When troubleshooting a Ford F350 engine, check for evidence of common problems experienced by Ford F350 owners, such as a poorly programmed diesel particular filter cleaning cycle, a failed high pressure oil pump and white smoke exhaust. Check the hose between the turbocharger and intake manifold for consistent pressure.
Ford F350 engines commonly suffer from problems relating to the vehicle software's control of the diesel particular filter cleaning cycle. If the vehicle offers inconsistent driving performance due to improper cleaning, the powertrain control module must be reprogrammed by an authorized Ford specialist.
If the vehicle does not start, it may be due to a failed high pressure diesel fuel injection pump. This pump commonly fails after anywhere between 8,500 to 290,000 miles, with an average reported mileage of 128,388. An authorized dealer must replace the fuel injection pump to get the truck running again.

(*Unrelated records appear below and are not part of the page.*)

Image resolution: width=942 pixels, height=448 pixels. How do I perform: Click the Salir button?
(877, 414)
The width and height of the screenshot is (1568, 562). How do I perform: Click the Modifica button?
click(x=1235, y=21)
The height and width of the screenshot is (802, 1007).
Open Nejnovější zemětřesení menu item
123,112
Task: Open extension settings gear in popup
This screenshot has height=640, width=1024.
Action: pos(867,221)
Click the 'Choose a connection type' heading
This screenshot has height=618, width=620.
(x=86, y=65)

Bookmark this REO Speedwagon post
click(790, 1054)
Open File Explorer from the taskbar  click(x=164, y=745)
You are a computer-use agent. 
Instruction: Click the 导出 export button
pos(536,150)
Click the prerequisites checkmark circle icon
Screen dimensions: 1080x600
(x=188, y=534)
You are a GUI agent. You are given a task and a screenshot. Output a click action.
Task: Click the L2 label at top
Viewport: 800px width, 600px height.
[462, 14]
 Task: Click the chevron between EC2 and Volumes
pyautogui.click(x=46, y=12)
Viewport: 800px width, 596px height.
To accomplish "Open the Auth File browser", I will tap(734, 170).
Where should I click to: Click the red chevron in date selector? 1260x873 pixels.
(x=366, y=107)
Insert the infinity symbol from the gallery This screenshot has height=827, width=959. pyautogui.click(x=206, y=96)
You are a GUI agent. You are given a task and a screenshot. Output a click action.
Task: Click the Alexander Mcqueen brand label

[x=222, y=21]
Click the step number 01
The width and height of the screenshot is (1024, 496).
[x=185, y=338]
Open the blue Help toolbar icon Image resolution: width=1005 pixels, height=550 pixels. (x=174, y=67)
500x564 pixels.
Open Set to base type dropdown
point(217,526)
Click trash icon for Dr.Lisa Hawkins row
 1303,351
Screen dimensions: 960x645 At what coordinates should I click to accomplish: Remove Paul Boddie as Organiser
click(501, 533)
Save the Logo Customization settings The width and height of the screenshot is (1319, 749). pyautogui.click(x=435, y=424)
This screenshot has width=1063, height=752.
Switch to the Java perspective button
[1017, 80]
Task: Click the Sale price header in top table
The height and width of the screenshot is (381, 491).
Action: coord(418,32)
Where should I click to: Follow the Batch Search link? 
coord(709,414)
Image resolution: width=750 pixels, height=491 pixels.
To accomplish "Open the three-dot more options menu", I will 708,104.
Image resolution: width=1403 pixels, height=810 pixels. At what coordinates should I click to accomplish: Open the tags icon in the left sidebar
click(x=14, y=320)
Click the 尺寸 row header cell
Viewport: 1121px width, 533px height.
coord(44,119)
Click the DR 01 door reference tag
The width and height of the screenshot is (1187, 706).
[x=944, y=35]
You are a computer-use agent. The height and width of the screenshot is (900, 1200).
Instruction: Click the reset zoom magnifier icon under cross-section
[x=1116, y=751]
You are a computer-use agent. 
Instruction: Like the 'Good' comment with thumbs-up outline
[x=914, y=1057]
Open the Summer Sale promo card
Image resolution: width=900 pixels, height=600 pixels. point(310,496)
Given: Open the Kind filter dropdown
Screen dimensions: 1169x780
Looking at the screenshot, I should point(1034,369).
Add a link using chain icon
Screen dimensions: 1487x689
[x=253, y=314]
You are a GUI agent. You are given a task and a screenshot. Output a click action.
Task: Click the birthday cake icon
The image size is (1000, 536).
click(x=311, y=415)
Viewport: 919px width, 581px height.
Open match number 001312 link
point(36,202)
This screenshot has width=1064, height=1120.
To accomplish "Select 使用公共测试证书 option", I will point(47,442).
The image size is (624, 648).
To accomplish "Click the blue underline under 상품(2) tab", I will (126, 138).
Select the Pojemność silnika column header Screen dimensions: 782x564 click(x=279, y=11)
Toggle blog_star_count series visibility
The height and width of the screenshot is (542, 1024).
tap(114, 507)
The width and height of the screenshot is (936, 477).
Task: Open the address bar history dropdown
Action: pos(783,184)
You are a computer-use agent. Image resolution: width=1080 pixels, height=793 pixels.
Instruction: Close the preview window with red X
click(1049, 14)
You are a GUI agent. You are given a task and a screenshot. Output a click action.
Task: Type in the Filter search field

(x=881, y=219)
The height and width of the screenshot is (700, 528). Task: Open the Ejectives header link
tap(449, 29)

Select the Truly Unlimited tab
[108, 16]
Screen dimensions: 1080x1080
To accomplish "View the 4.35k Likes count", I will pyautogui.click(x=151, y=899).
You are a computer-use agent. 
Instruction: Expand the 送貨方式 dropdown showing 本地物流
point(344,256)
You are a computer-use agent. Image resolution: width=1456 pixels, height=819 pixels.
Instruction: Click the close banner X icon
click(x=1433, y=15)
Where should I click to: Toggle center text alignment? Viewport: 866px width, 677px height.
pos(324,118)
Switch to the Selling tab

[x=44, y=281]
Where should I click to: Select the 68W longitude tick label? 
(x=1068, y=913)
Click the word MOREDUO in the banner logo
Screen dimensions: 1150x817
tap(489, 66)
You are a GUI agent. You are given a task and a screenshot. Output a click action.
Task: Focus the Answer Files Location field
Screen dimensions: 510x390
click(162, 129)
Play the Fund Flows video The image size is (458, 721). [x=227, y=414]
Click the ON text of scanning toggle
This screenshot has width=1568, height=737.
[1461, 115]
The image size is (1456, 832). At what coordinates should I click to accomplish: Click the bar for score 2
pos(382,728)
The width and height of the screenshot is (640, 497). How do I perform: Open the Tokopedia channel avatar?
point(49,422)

Some Ford F350 trucks develop a leak in the cooler for the exhaust gas recirculation valve, causing the tailpipe to emit white smoke. This typically occurs after anywhere between 17,200 and 235,000 miles of travel, with a reported average of 113,462 miles.
If the Ford F350 experiences a sudden lack of power, it may be due to a loose hose between the turbocharger and intake manifold. This has occurred after as little as 340 miles and affects 12 separate model years, making it a fault to keep in consideration when troubleshooting power loss.